After this switch, SailPoint no longer gives preference to whatever is returned from the rule. Instead, it just sees which authoritative source is listed first in the identity cube and maps the manager based on the first found authoritative link in the cube. Even if the authoritative source is disabled, SailPoint picks the manager from the first authoritative source it sees in the application accounts of the identity.
The identity mapping rules are not updating the manager correctly if one rule per application is used. Only when we use the global rule is the manager updated based on the output of the rule.
Anyone faced similar issue or any pointers would be helpful
Hi @abhishek_chowdhury - For the application based rules, first in wins. The global rule is the way to go. It may be a more complex rule, but it can handle your specific scenario. Also make sure you don’t have any conflicting Manager Correlation rules.
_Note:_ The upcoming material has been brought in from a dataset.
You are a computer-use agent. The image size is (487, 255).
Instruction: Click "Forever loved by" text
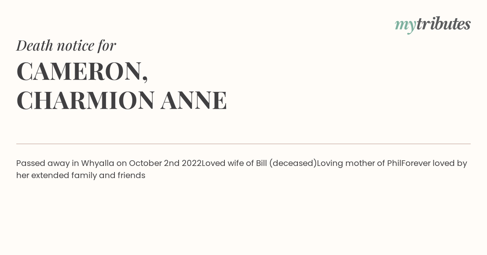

Hi @abhishek_chowdhury That is expected behavior if the 1st source in the attribute mapping returns a value. If looking at multiple sources a Global Rule is your best bet. You can use individual application rules, but the 1st one to return a value is the one that is set and the others are not processed. If you want to skip disabled users, then your application rule should check for that user state and return a null so it processes the next rule and so on.
So you are saying it is not setting the manager based on the 1st mapping in the identity attribute, but the 1st authoritative application link on the identity? I have never had luck with multiple auth sources using individual app rules to set the manager, there were always problems. A global rule did a much better job dealing with that scenario. What is the reason you switched over?